When you want one effective, natural bodycare ingredient that can be used many different ways, most people think of Shea butter, right? But if you have nut or latex allergies, you probably steer clear as Shea butter has been known to cause reaction.
A perfect substitute is Mango butter, the fatty acid that’s expeller-pressed from the seeds of mangoes. Similar to Shea butter, it’s semi-solid at room temperature and melts on contact with skin, quickly adding moisture to soften and soothe without feeling greasy.
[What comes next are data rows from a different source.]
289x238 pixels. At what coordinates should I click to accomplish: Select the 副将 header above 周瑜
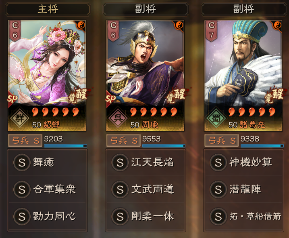(x=146, y=9)
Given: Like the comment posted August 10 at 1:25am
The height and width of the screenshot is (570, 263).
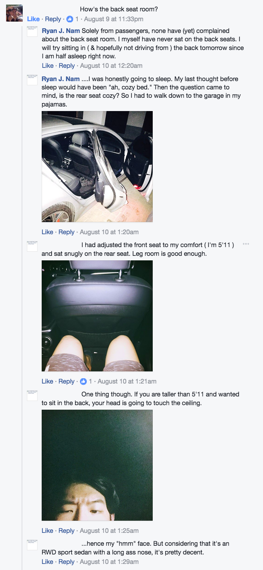Looking at the screenshot, I should click(47, 531).
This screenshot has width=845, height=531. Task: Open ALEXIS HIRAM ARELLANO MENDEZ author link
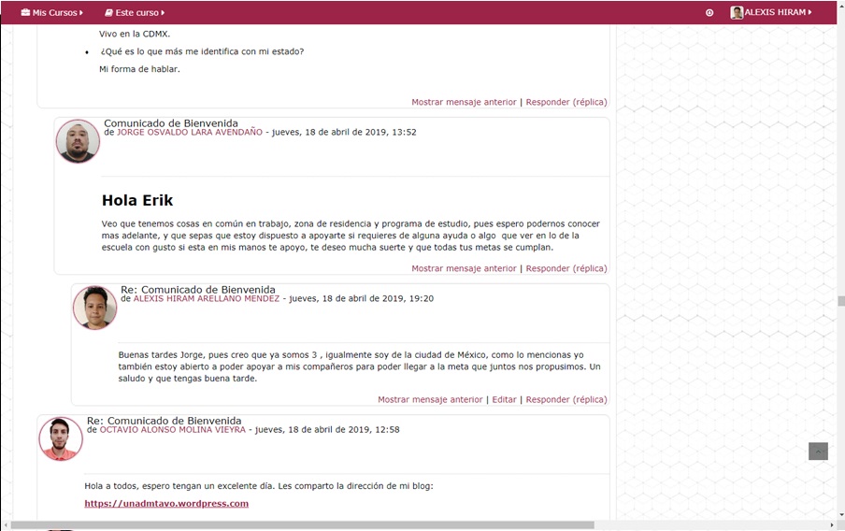tap(207, 298)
(–> here’s a cool video showing a woman breaking open a mango seed and scooping out the butter- unfortunately, I don’t see a way to get subtitles in English so I don’t know what she’s saying, but it’s pretty fun to watch)
Mango butter is popular in beauty creams as it plumps and tightens skin, which can reduce the appearance of fine lines and wrinkles, but the attraction doesn’t stop there. It has a long history of use for many kinds of skin irritations including sunburn, rashes, chapped lips, and insect bites. Mango butter also offers a bit of topical UV protection and makes a great deep-moisturizing treatment for dry scalp and damaged hair. You can use ‘as is’ or blend with other butters and oils.
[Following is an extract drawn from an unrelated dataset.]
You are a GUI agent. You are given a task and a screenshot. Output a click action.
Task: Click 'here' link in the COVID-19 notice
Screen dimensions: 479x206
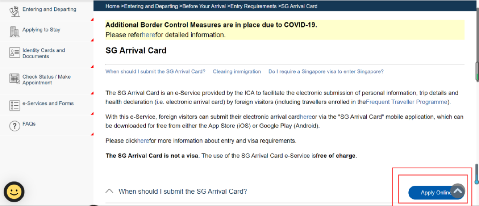[148, 35]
Mango butter may feel light in texture, but a clinical study on foot ailments proved it’s a heavyweight when it comes to healing. The study examined Mango butter’s reduction in amplitude of cracked heels, pain and bleeding through the cracks, degree of healing, skin re-construction, soothing, skin rehydration and action as antiseptic against the growth of resident microorganisms. It was shown to have bacteriostatic, antimicrobial and anti-inflammatory activity, and reduce roughness of the skin while repairing and protecting.
(the study used animal subjects, as well as human, which to my mind is ridiculous and unnecessary but that’s the scientific method for ya- the results are still interesting)
So whether you need to pack lightly for a trip or just want to declutter your bathroom cabinet, Mango butter is the perfect answer to that burning question, “How many products do we really need?”.